## Extract

□ □ □

By Sabin Shrestha, World Neighbours Canada volunteer
The first COVID-19 positive case was detected in Nepal on 13th January 2020. Even though the second positive case was not confirmed until two months later on 23rd March, Nepal immediately implemented a countrywide lockdown and border closure, and adopted health measures to contain COVID-19 cases. The lockdown lasted 4 months and caused many social and economic crises especially for poor, marginalized people and small and medium-sized business enterprises.
Economic Impacts
Nepal has paid a high cost for COVID-19. The central bank says 22.5% of those employed in the country lost their jobs in the lockdown, which accounts for 1.5 million people. The World Bank estimated that more than 2 in 5 economically active workers reported a job loss or prolonged work absence in 2020. Further, the World Bank estimated Nepal GDP growth was 1.8% for fiscal year 2020, compared to 7% in fiscal year 2019.
Vaccination Roll-out
The country started inoculation against COVID-19 on 27th January 2021. The plan is to expand vaccine coverage in four phases.
Phase One: frontline health, sanitation, hygiene workers
Phase Two: security officials, bankers, government officials, diplomatic officials, and senior citizens.
The country has successfully completed first and second phase vaccine campaigns.
Phase Three: everyone between 40 and 55 years of age
Phase Four: the rest of the population.
Nepal has successfully vaccinated 1,791,606 people. It is the first country in Asia–Pacific to vaccinate refugees against COVID-19 vaccine. The country is optimistic in expanding its vaccination coverage. However, vaccine supplies are a critical bottleneck, which needs to be tackled by through “vaccine diplomacy” with neighbouring countries.

□ □ □

## Explore the material
a – Reproduce the Nepal COVID-19 article from "The country has" up to and including "with neighbouring countries.".
b – According to the Nepal COVID-19 article, what share of employed people in the country lost their jobs in the lockdown, as reported by the central bank?
c – Write the next part of the Nepal COVID-19 article, following on from its final sentence.
The material that comes next has no connection to the Nepal COVID-19 article.

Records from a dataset
□ □ □

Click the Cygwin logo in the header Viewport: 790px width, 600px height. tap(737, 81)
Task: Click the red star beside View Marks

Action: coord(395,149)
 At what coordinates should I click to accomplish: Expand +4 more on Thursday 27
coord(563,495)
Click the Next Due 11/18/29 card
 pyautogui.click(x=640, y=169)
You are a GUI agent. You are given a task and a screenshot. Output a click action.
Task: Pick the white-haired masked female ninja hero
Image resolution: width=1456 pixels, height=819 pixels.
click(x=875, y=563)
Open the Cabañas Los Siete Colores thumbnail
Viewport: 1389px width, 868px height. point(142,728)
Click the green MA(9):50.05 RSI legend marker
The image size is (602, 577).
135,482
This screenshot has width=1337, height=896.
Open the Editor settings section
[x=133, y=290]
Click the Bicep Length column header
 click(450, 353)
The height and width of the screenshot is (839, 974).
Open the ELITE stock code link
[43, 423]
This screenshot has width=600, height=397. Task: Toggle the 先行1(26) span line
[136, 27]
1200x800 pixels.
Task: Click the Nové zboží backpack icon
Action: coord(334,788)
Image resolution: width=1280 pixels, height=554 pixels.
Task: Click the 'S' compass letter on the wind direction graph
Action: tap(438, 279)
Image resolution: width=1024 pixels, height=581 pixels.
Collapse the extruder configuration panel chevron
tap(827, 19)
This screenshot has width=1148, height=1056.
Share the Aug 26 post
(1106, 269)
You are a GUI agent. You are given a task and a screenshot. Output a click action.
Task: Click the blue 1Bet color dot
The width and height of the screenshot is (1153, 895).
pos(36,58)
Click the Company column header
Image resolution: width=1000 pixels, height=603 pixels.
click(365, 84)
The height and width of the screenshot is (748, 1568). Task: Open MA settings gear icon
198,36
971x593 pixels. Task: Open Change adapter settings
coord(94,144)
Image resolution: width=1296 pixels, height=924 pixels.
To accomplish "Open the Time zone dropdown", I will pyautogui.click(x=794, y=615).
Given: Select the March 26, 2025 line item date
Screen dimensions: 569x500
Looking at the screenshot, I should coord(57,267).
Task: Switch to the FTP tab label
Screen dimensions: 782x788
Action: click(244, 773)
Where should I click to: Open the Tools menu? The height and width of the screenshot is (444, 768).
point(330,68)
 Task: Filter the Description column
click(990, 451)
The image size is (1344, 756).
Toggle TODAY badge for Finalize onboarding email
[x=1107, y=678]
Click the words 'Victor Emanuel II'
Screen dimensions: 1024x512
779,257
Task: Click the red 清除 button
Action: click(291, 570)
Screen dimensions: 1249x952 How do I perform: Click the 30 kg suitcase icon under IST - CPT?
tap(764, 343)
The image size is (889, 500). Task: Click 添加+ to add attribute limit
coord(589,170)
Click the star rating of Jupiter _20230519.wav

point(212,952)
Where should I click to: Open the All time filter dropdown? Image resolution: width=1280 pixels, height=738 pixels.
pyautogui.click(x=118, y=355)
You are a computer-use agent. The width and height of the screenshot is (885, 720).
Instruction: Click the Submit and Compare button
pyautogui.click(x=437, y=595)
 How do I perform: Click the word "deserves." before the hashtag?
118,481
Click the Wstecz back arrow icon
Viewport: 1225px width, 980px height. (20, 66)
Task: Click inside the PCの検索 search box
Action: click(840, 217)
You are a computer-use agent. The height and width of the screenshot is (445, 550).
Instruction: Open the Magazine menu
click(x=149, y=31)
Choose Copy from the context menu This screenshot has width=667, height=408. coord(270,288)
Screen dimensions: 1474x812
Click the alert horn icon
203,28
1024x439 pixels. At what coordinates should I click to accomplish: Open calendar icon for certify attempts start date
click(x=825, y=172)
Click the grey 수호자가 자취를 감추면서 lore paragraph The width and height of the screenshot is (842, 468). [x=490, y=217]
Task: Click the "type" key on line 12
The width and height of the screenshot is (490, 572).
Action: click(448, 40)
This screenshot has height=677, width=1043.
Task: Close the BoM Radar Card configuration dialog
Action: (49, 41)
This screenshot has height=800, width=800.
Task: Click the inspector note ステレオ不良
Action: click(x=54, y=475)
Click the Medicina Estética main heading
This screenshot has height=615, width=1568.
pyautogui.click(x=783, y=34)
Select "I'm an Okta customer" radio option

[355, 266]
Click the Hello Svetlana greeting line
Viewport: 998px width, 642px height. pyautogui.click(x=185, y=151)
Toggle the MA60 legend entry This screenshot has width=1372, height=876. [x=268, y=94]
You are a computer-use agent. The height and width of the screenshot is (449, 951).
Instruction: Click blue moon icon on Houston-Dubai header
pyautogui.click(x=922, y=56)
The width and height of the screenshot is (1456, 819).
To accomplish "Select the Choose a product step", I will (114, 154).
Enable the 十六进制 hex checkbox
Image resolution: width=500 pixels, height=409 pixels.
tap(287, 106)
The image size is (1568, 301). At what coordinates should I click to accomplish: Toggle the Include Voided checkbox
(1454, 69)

□ □ □

## Answers per task
a –
The country has successfully completed first and second phase vaccine campaigns.
Phase Three: everyone between 40 and 55 years of age
Phase Four: the rest of the population.
Nepal has successfully vaccinated 1,791,606 people. It is the first country in Asia–Pacific to vaccinate refugees against COVID-19 vaccine. The country is optimistic in expanding its vaccination coverage. However, vaccine supplies are a critical bottleneck, which needs to be tackled by through “vaccine diplomacy” with neighbouring countries.

b – 22.5%

c –
COVID-19 Positive case by Age Group as of 5th April, 2021
Vaccine Supplies
On the vaccine supply side, Nepal largely depends on its neighbours India and China. In January, the country received one million doses of the vaccine called Covishield as a donation from India (developed by the University of Oxford and pharmaceutical company AstraZeneca, locally manufactured by the Serum Institute of India). In a second batch, Nepal got 348,000 doses of Covishield. Recently in March 2021, Nepal got 500,000 doses of Sinovac vaccine developed by Sinopharm and donated by China.
Testing
As of April 5, 2021, Nepal has done 2,289,824 RT-PCR (COVID) tests, which is 7.75% of its total population. Among total RT-PCR tests, 278,210 cases were found as COVID-19 positive or 12.15% of tests done so far. Among the positive cases, Nepal has a high rate of recovery (98.3%). 3036 deaths by COVID-19 are recorded to date.
Nepal rapidly developed 84 facilities with RT-PCR laboratories throughout the country, 48 in the public sector and 36 in the private sector.